任务目标 = 请从下面的记录中摘出一段：从含有“This screenshot has width=844, height=1400.”的那一行开始，到含有“Action: click(498, 487)”的那一行为止，首尾两行都包括在内，逐字照抄。

# # #

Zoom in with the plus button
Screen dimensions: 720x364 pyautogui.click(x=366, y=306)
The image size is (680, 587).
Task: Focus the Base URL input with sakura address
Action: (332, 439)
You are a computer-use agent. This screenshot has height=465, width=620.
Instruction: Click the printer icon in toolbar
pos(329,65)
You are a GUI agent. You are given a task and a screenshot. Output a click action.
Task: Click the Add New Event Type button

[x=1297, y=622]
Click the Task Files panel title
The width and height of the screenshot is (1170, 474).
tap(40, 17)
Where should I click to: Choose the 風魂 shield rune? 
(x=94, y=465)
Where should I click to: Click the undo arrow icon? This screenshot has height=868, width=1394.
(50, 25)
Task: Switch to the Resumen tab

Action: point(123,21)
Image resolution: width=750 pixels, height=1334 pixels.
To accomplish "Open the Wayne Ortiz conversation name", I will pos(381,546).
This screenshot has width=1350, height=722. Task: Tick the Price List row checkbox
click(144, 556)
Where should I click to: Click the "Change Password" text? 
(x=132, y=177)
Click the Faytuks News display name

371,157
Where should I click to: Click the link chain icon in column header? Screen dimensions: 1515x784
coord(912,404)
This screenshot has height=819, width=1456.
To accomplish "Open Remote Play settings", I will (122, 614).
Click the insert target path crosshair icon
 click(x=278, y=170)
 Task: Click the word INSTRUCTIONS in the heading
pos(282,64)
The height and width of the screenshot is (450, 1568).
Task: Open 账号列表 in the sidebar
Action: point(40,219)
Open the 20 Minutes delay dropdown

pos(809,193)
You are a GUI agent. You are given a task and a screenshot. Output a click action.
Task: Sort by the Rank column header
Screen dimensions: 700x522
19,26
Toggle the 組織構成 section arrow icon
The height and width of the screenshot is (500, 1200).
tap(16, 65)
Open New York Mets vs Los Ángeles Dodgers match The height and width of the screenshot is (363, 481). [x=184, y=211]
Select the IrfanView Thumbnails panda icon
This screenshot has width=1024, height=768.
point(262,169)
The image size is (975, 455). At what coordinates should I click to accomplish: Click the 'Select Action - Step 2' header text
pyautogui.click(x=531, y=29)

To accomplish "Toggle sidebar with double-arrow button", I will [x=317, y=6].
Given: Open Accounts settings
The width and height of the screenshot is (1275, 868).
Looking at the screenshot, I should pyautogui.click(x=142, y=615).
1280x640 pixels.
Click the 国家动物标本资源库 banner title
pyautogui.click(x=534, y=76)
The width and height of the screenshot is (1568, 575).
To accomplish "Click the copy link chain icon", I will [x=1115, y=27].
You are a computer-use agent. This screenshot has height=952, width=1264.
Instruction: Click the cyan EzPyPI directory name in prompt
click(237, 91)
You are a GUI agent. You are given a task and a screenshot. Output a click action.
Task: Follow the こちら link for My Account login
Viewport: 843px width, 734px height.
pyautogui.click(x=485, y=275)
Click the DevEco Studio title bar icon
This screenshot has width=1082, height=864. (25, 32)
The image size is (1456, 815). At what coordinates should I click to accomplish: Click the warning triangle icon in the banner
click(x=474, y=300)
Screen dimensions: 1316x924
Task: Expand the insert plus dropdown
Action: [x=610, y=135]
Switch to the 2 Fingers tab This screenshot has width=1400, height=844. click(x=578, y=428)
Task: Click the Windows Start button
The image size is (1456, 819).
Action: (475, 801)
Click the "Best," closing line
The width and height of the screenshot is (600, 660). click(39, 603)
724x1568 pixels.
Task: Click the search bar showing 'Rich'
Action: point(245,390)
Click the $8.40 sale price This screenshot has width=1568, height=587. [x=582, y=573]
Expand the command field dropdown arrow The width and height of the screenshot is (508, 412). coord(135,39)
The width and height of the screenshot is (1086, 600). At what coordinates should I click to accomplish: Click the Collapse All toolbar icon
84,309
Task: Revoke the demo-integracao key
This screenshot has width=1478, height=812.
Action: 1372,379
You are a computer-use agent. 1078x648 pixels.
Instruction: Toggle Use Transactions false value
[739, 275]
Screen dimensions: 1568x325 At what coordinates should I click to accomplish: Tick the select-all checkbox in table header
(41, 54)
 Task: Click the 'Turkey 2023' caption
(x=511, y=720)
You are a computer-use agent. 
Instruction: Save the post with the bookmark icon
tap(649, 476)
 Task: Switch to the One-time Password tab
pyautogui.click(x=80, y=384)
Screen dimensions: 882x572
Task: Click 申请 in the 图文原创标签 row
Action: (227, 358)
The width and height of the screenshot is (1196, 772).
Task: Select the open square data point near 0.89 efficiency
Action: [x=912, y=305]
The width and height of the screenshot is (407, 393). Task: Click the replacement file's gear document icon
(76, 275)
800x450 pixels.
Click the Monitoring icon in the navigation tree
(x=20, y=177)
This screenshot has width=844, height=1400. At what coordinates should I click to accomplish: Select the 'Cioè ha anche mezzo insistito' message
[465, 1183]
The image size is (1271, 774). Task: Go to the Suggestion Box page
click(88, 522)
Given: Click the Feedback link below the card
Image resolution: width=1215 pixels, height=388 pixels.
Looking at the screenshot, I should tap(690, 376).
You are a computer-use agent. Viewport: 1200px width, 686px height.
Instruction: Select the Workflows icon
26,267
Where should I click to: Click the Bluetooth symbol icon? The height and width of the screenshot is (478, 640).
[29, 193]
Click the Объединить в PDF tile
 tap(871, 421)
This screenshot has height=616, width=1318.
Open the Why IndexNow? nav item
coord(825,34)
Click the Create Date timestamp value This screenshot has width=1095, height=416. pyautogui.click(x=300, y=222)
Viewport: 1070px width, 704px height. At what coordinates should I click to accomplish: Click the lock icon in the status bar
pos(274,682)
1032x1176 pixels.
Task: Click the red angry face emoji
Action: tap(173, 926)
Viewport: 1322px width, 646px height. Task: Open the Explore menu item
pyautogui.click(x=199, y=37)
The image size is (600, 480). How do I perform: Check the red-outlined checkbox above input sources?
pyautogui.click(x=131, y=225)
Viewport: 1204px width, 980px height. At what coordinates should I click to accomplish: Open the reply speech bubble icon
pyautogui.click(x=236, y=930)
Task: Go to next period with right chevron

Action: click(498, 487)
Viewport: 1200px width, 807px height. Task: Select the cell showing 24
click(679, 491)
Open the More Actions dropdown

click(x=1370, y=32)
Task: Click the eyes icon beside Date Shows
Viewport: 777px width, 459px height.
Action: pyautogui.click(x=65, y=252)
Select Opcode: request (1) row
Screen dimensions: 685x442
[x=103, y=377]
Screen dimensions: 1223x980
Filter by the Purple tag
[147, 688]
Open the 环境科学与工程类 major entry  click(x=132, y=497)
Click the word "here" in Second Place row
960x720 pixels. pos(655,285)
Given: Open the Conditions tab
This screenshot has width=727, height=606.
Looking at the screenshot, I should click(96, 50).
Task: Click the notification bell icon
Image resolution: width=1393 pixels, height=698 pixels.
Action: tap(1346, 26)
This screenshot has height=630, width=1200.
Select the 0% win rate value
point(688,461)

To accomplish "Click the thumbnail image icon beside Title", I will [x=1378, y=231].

# # #

参考解答 =
This screenshot has width=844, height=1400. At what coordinates should I click to accomplish: Select the 'Cioè ha anche mezzo insistito' message
[465, 1183]
The image size is (1271, 774). Task: Go to the Suggestion Box page
click(88, 522)
Given: Click the Feedback link below the card
Image resolution: width=1215 pixels, height=388 pixels.
Looking at the screenshot, I should tap(690, 376).
You are a computer-use agent. Viewport: 1200px width, 686px height.
Instruction: Select the Workflows icon
26,267
Where should I click to: Click the Bluetooth symbol icon? The height and width of the screenshot is (478, 640).
[29, 193]
Click the Объединить в PDF tile
 tap(871, 421)
This screenshot has height=616, width=1318.
Open the Why IndexNow? nav item
coord(825,34)
Click the Create Date timestamp value This screenshot has width=1095, height=416. pyautogui.click(x=300, y=222)
Viewport: 1070px width, 704px height. At what coordinates should I click to accomplish: Click the lock icon in the status bar
pos(274,682)
1032x1176 pixels.
Task: Click the red angry face emoji
Action: tap(173, 926)
Viewport: 1322px width, 646px height. Task: Open the Explore menu item
pyautogui.click(x=199, y=37)
The image size is (600, 480). How do I perform: Check the red-outlined checkbox above input sources?
pyautogui.click(x=131, y=225)
Viewport: 1204px width, 980px height. At what coordinates should I click to accomplish: Open the reply speech bubble icon
pyautogui.click(x=236, y=930)
Task: Go to next period with right chevron

Action: click(498, 487)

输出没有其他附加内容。